Dear Wife was finishing with putting out the ducks this morning and I had come out to water plants.
“One of the owls is down on the ground behind the old Ford.”
“I think so. Why would it be on the ground?”
“I’ll go check it out.”
I stuck my head around the corner of the lean to and then squatted down to see under the tractor. Nothing. When I stood back up I saw something in the seat of the tractor, yet I couldn’t make it out from the angle I was at. I moved around the front of the lean to, over to the other side, and as I moved I began to construct the image in my head: the coloration was correct yet it was too small; there appeared to be downy feathers mixed in with regular feathers; and then the unmistakable face of a barn owl. One of the babies was perched in the seat and appeared to be asleep.
About this time DW made her way over and I assessed her of my assessment. No small amount of discussion ensued, primarily because we weren’t really certain of what to do. Try to capture the bird and put it back in the nest? Or just leave it there? Did it fall out or was it kicked out? And where were the adult birds? We knew that we could not leave it there, so whatever the answers were really didn’t matter. We decided to try to put the bird back in the nesting box.
I went into the barn to fetch the extension ladder and a pair of welder’s gloves. DW went up to the house to get another pair of welder’s gloves we use for the wood stove, and a towel to cover the bird with for the rescue. She also brought back a camera and a animal carrier, just in case we had to take the bird to a rescue shelter.
As I approached the bird, it hopped down from the tractor and attempted to fly. It had some capability, but not much. I cornered it and it took a defensive stance, head down and wings out. Wrestling with the ducks came in handy and I managed to get the bird under control and secure in my hands. It was still very small, yet already had an impressive wing span.

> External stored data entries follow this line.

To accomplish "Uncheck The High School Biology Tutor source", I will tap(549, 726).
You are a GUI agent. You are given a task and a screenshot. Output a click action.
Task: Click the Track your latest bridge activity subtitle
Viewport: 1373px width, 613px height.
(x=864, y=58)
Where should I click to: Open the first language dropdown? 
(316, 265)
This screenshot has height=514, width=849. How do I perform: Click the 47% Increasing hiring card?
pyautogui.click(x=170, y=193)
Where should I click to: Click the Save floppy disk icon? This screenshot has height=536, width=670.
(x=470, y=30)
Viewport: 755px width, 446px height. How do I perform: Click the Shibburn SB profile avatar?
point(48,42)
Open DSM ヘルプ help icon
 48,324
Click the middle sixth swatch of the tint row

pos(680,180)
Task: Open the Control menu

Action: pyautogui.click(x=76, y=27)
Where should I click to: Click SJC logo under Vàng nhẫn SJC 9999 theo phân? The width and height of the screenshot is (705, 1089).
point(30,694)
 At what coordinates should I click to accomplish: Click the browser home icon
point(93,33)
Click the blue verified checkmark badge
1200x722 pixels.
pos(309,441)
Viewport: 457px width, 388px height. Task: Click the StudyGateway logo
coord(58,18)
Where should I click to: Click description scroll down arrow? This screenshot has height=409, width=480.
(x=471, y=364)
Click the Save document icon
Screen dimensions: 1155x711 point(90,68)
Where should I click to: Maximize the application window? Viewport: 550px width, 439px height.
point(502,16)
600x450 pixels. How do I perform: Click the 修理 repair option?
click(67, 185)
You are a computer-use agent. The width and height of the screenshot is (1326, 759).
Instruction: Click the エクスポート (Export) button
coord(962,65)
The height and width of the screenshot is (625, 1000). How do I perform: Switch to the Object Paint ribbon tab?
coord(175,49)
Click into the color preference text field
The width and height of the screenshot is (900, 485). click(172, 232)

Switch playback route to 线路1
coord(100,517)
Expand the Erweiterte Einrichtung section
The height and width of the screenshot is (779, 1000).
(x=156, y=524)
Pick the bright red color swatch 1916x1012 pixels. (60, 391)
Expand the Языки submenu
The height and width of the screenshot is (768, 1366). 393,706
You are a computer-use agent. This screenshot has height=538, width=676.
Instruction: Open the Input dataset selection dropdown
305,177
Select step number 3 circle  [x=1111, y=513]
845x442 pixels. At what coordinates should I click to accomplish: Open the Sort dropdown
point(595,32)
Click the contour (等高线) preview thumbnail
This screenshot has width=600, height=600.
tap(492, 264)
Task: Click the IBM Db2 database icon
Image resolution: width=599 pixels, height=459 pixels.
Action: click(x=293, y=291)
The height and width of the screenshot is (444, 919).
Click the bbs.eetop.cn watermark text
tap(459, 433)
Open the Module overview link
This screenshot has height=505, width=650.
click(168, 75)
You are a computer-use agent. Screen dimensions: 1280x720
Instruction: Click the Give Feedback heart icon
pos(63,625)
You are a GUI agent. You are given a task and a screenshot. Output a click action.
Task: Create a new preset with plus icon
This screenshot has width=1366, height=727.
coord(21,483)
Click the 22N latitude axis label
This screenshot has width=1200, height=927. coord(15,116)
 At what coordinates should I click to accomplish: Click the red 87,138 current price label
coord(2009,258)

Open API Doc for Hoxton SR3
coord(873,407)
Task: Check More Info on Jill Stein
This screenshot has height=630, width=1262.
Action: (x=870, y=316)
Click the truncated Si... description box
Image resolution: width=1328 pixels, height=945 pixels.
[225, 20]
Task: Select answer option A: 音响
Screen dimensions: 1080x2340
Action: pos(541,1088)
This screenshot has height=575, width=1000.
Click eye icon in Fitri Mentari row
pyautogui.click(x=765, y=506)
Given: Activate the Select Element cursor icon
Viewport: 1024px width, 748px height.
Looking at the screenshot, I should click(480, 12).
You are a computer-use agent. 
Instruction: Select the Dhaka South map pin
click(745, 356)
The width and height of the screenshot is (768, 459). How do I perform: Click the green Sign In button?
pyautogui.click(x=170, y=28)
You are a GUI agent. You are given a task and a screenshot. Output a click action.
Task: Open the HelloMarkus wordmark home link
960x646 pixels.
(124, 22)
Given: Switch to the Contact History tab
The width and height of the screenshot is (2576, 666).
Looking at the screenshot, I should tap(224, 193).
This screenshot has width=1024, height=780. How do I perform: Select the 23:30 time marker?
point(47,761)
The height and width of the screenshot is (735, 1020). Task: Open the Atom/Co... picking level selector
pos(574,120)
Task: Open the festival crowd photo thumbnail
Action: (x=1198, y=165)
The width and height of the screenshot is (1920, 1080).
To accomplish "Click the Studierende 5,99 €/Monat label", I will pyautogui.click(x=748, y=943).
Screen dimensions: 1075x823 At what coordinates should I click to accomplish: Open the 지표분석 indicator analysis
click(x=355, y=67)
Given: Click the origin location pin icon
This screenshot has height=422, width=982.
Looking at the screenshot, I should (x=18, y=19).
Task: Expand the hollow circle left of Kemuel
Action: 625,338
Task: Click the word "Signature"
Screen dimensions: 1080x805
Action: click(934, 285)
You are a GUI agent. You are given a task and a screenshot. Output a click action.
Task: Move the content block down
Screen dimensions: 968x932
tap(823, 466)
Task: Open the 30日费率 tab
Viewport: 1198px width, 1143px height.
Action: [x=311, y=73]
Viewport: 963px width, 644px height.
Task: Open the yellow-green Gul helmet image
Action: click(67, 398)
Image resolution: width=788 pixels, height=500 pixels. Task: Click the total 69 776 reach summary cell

After handing the bird off to DW, I placed the ladder, took the bird and wrapped it in the towel. It had one of DW’s gloves in its talons and wouldn’t let go until completely wrapped in the towel. I slowly made my way up the ladder and stopped when I could see into the box. I saw an adult in the corner and in a defensive posture, but no other chick. I know I heard two the other night, so it might have been behind the adult. I put the towel up into the box and gently unfolded the bundle. As I was doing this, the adult was screeching something fierce. Finally the chick dislodged itself from the towel and stood on the ledge of the box. I quickly decended, and hit the ground just in time to see the chick turn from us and hop into the nest.